Senin, 29 Desember 2008

Kebanyakan Harga Diri Anak "Jatuh" dari Rumah

*Catatan untuk para orangtua dan Calon orangtua

"... Kita melampiaskan 99 persen kemarahan justeru kepada orang-orang yang kita cintai. Dan akibatnya sering kali fatal..."
Kebanyakan mereka yang menjadi pelampiasan amarah orang tua adalah anak-anak.

Laporan Anita Anggriany
Tidak banyak orang tua menyadari bahwa baik buruknya mental dan jiwa anak terbentuk dari perilaku mereka ketika mengasuh anak sejak kecil. Mereka yang mendapat pengasuhan dengan perilaku yang positif, menghasilkan anak-anak dengan mentalitas yang positif. Sebaliknya mental mereka menjadi kerdil dan negatif karena pola asuh yang negatif.
Kenyataan di atas bahwa hampir 99 persen kemarahan orang tua dilampiaskan kepada anak tentu sangat mengejutkan. Namun menurut President Director Auladi Parenting School, Ihsan Baihaqi Ibnu Bukhari, kondisi inilah yang terjadi.
"Hanya ada dua pesan yang kita sampaikan kepada anak-anak, apakah itu merendahkan atau menghidupkan," tandas Ihsan, dalam pelatihan Program Sekolah Pengasuhan Anak yang berlangsung di Baruga Anging Mamiri. Program ini dilaksanakan oleh Kidz-O dan Rumah Sekolah Cendekia pada, Sabtu-Minggu, 25-26 Oktober 2008.
Pesan ini kata Ihsan, kemudian membekas lama dan berlangsung panjang sampai seusia anak tersebut. Kenyataannya, sebagian pesan yang dikirim orang tua bukan menghidupkan tetapi malah merendahkan anak-anak.
"Akibat perilaku negatif orang tua dalam mengasuh, anak-anak malah kehilangan harga diri. Harga diri mereka jatuh dari dalam rumah sendiri," ujar Ihsan kepada Fajar di sela-sela acara.
Akhirnya, kata dia, generasi penerus itu memilih untuk mencari harga dirinya di luar rumah. Mereka lebih mempercayai teman, pacar dan orang lain untuk berbagi kisah, kesedihan dan kehidupan sehari-hari. Bahkan mereka lebih nyaman dengan orang lain daripada orang tua di rumah.
Padahal menurut Ihsan, kalau saja orang tua tahu bagaimana mengasuh anak dengan benar, maka tidak perlu mahal-mahal mengadakan kampanye antinarkoba dan seks bebas. "Kalau saja kita bisa melakukan yang terbaik untuk anak kita, pada akhirnya mereka akan tahu ke mana mereka datang, apa yang harus mereka lakukan dan ke mana mereka akan pergi," tandasnya.
Ihsan mengatakan, sebenarnya tidak sulit untuk menjadi orang tua yang baik untuk anak. Asal orang tua mau belajar dan terus memperbaiki diri. Tentu saja, kata dia, tidak pernah ada sekolah tentang bagaimana menjadi orang tua. Itu sebabnya, tak jarang, cara pengasuhan anak pun menjadi trial and error. Kita mencoba dan gagal, lalu coba lagi. Sementara anak yang menjadi "uji coba" kita itu semakin bertumbuh, belajar dari trial and error itu.
Itu sebabnya, Ihsan dan sejumlah temannya membangun sekolah untuk orang tua atau Parenting School. Sekolah itu mengajarkan kepada orang tua bagaimana mengasuh anak yang baik.
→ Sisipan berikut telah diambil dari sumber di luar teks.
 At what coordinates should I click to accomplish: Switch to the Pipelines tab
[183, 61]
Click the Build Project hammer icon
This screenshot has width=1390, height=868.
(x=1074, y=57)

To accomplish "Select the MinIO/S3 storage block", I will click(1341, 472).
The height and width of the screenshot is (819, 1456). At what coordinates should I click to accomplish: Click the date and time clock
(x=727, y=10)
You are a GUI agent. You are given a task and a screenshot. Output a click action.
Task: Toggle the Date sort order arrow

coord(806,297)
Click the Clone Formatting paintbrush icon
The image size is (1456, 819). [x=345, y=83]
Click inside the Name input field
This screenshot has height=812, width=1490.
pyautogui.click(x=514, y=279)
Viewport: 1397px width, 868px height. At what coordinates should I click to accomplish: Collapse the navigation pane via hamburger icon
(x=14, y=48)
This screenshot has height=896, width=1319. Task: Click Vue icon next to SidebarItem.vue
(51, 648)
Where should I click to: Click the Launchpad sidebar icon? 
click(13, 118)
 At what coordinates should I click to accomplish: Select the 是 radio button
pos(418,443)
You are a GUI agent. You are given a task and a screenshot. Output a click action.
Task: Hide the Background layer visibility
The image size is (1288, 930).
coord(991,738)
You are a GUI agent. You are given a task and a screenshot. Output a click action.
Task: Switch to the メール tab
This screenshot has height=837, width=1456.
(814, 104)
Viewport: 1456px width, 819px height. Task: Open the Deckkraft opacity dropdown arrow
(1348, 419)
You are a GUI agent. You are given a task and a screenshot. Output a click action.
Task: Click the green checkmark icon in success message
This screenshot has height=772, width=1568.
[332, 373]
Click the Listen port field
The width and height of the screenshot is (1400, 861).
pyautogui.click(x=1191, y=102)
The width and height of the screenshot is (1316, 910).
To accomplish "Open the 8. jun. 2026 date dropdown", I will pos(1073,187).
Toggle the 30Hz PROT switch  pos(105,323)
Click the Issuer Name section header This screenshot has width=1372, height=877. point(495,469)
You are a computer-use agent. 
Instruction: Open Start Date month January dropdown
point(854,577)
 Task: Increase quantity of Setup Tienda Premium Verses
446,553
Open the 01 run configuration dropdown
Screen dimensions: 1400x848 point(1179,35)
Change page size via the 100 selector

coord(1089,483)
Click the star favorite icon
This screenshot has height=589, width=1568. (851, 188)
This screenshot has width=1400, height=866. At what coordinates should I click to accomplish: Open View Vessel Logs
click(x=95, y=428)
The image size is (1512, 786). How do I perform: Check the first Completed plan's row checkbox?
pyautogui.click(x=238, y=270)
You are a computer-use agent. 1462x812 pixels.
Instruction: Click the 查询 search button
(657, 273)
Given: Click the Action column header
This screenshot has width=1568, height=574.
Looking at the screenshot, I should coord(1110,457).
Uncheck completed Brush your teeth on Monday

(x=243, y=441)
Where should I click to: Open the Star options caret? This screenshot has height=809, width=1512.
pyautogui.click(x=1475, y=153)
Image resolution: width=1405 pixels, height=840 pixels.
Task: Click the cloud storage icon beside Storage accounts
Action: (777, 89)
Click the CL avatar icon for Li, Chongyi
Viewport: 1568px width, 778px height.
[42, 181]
Berpikir Positif dan Mendengarkan

Ada sejumlah hal yang menjadi pijakan dalam mengasuh anak seperti yang diajarkan dalam Parenting School. Di antaranya adalah berpikir positif dan bagaimana menjadi pendengar yang baik untuk anak.
Ihsan mengingatkan, bahwa sebagai orang tua, kita memiliki 100 persen energi. Demikian pula dengan anak, mereka pun memiliki 100 persen energi. Persoalannya, ke mana akan kita arahkan energi ini? "Apakah ke arah positif atau ke arah negatif, ini semuanya tergantung orang tua," tandas Ihsan.
Yang jelas, kata dia, kalau kita selalu memikirkan hal-hal negatif yang ada pada anak, atau bahkan pasangan kita, maka hasilnya pun akan negatif. "Jangan selalu mencari siapa yang salah ketika ada masalah yang dilakukan anak, tetapi sebaliknya kita mencari solusi dari masalah yang terjadi".
Misalnya, anak kita menjatuhkan pot bunga. Yang kita lakukan adalah bagaimana meminta anak untuk berhati-hati agar tidak terjadi kesalahan lagi, bukan malah memarahinya dan memberikan sanksi atas kesalahan yang tidak disengaja itu.
Namun begitu, bukan berarti orang tua tidak boleh marah, sedih atau kecewa bila anak-anak melakukan kesalahan. Tetapi semua perasaan itu seharusnya diekspresikan dengan cara yang lebih baik dan tidak kasar.
"Kita bisa katakan pada anak, bahwa kita kecewa anak melakukan kesalahan ini, tetapi tidak dengan nada marah, melainkan menyampaikan dengan lembut. Sehingga anak-anak mengerti bahwa mereka telah mengecewakan ibu atau ayahnya," ujar Ihsan.
Selain itu, yang tak kalah pentingnya adalah bagaimana menjadi orang tua yang mendengarkan anak. Ihsan menekankan bahwa mendengarkan bukan hanya sekadar memasang kuping lalu pikiran dan hati tidak fokus pada apa yang disampaikan anak. Mendegarkan itu kata dia, adalah talking heart by heart.
"Kita berhasil mendengarkan bila kita bisa menangkap pikiran dan perasaan anak," tandas Ihsan.
Mendengarkan anak ketika bercerita, bukan hanya menjalin komunikasi dan hubungan yang baik dengan anak. Tetapi yang lebih penting lagi, mendengarkan bisa membantu anak untuk membuka perasaan dan berbagi dengan orang lain.
Apa akibatnya bila kita tidak mendengar anak? "Kita menghambat perasaan anak, sehingga menjadi kotor, mampet dan suatu saat akan meledak," ujar Ihsan. (anita@fajar.co.id)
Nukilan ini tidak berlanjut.